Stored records
- - - - -
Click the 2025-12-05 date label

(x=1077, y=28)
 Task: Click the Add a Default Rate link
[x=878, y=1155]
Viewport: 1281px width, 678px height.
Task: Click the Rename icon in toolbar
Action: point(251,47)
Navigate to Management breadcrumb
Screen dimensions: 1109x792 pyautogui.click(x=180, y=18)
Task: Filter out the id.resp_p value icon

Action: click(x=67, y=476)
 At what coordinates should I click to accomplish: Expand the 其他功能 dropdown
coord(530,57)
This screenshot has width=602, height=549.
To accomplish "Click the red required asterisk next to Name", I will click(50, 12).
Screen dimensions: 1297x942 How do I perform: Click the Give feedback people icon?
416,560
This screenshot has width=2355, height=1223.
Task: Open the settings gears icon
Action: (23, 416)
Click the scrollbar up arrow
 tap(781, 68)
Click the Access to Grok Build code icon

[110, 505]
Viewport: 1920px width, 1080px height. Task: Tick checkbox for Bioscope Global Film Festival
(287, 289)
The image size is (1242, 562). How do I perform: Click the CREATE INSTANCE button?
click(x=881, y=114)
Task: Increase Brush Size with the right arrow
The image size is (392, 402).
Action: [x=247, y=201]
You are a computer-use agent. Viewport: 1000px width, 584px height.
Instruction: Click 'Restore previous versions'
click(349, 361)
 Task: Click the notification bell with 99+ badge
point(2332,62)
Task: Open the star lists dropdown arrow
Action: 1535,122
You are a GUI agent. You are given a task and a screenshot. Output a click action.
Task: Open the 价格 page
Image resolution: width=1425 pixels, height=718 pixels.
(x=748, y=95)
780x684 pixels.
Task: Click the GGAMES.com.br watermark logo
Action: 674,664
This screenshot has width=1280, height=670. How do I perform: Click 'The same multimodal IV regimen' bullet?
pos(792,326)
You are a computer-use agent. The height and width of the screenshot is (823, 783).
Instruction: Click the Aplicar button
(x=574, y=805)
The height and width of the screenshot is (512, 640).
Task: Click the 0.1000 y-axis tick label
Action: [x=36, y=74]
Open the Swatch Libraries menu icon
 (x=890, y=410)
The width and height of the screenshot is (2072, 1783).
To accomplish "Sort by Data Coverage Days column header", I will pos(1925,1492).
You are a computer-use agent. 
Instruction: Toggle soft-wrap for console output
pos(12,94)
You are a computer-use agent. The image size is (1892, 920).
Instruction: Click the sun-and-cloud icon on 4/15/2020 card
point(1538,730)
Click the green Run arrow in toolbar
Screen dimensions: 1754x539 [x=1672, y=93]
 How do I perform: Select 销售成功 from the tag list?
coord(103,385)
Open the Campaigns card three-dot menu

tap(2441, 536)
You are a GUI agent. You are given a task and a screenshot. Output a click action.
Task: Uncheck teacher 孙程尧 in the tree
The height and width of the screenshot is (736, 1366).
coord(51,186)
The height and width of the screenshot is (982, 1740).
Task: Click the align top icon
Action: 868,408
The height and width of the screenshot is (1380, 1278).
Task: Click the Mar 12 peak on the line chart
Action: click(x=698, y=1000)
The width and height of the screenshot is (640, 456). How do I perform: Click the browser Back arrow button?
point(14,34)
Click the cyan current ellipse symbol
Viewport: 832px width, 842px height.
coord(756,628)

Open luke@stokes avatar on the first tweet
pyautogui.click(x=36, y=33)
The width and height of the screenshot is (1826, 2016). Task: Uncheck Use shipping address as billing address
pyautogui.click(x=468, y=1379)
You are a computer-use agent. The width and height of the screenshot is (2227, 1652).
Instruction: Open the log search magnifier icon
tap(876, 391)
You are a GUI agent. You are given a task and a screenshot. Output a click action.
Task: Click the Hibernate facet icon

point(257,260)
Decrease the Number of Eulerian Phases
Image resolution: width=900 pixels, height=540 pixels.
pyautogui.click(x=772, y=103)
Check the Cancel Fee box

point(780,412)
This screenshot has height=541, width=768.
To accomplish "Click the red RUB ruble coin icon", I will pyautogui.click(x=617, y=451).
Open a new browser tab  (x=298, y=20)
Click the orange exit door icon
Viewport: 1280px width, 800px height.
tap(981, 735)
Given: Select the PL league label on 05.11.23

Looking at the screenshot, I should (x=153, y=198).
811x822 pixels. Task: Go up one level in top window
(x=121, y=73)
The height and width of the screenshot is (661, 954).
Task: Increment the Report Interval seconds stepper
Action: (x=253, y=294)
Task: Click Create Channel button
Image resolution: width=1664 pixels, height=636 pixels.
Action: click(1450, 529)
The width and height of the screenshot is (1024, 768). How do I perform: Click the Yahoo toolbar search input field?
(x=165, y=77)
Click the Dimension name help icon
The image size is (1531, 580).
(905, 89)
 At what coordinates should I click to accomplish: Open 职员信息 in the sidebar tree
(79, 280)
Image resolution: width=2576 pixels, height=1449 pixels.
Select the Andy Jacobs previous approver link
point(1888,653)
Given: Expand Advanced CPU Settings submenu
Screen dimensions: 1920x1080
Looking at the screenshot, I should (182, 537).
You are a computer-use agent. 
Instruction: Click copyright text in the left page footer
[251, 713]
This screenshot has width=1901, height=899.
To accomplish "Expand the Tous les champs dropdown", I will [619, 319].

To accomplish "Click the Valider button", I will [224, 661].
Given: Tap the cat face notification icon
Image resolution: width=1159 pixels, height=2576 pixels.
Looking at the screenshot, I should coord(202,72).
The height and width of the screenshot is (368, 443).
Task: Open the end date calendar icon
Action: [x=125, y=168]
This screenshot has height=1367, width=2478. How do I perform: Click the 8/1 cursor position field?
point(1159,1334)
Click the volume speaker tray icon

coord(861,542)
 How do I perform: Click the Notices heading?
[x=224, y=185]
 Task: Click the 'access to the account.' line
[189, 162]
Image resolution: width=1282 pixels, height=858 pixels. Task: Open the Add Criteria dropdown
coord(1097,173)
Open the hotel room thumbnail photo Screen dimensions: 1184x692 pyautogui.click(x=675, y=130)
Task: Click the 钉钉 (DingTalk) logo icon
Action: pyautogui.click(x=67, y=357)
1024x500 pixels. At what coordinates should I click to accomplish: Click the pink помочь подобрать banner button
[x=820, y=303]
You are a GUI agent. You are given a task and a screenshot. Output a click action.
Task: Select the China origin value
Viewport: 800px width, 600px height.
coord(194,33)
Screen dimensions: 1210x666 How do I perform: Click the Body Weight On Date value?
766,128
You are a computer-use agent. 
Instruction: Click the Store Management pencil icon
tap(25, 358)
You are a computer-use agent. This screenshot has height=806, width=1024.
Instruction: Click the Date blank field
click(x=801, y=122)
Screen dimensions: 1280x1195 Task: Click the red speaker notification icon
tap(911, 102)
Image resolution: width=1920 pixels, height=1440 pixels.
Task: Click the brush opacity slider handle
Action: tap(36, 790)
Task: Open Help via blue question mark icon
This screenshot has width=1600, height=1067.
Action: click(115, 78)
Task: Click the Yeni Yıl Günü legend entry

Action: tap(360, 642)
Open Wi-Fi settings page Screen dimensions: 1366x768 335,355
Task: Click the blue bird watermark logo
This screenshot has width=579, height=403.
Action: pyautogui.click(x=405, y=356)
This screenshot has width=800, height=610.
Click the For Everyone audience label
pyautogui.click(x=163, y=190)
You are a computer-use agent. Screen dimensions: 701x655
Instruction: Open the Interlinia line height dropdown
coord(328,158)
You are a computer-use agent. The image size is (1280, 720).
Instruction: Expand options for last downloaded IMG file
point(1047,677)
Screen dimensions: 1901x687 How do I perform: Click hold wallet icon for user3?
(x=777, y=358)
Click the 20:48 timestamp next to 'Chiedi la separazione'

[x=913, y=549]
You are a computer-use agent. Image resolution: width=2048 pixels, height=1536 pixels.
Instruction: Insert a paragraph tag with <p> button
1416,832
- - - - -
▸ **Task description**
Show every line above that contains the string "what". Case counts.

▸ **Problem solution**
 At what coordinates should I click to accomplish: Expand the 其他功能 dropdown
 At what coordinates should I click to accomplish: Open 职员信息 in the sidebar tree
1024x500 pixels. At what coordinates should I click to accomplish: Click the pink помочь подобрать banner button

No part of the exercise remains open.